Learned a few things from the article. The leaning of the people who wanted prohibition is common knowledge, but I hadn't heard of some of the social impacts to certain groups that the ban had. Interesting article and some fascinating pictures of old speakeasy bars and some of the enforcement actions.
 
My family is farming today, in large part, because my paternal grandfather was a bootlegger/moonshiner during Prohibition.

Like many small, homestead farmers in the early 20th century, my Grampa Art would find off farm work for the months between planting and harvesting. In the early ‘20s the US and Canadian governments began the process of formally surveying and marking the border along the 49th parallel. Grampa had worked for a surveyor as a young man in Michigan before coming to Montana, so he got hired to work on the surveying crew, sometime around 1922, or so.

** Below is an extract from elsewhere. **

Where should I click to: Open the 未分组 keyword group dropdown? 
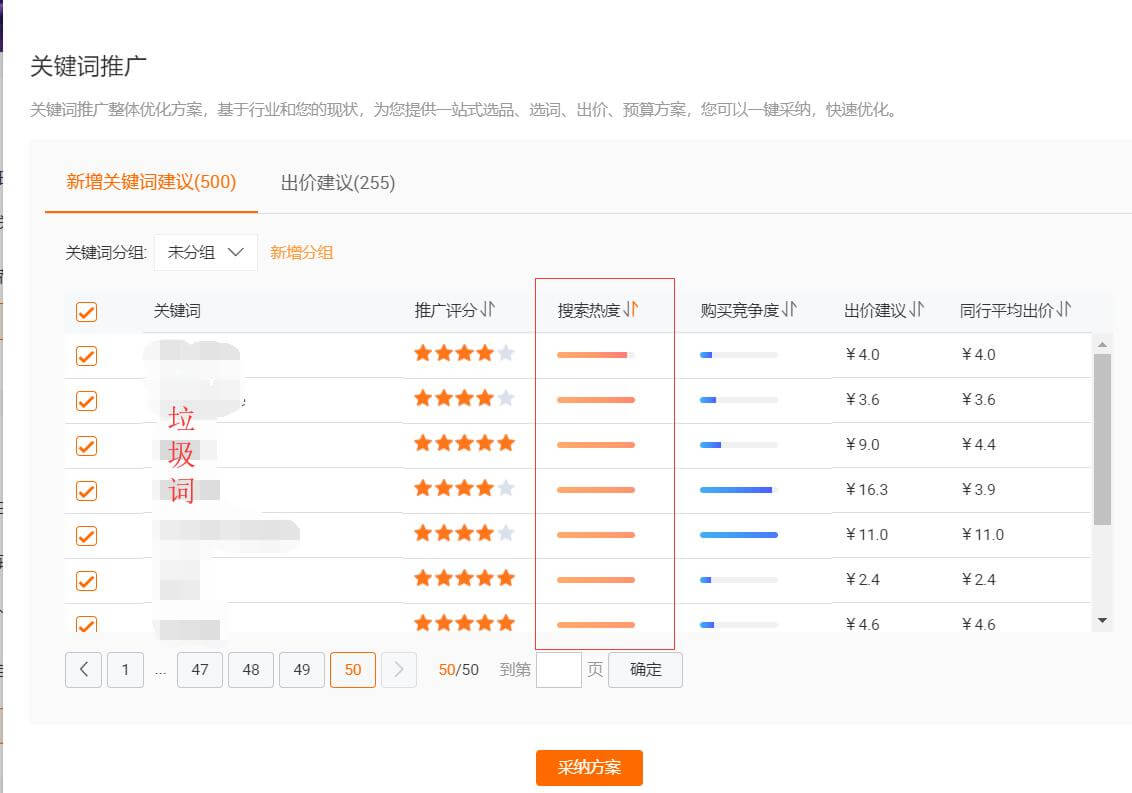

Over the course of several summers, Grampa became acquainted with a number of Canadians who were working on the border project, which presented him with the opportunity to start a side gig as a beverage importer. Grampa also ran a still, which he moved around to various locations to avoid drawing the attention of the Feds.

Grampa was prudent enough to keep a low profile and save much of his extracurricular income. When Prohibition ended, at a time when the Depression and dry weather were forcing many homesteaders into bankruptcy, he had built up enough of a financial cushion to be able to acquire land from the various lenders who were holding title to relinquished homesteads and just wanted somebody solvent to take the land over.

Grampa Art went on to become a gentleman farmer and reformed outlaw. He served several terms in the State legislature in the 1940s. I was a teenager in the mid 60s when Grampa passed away. I enjoyed his stories of life on what was one of the last frontiers in the Lower 48.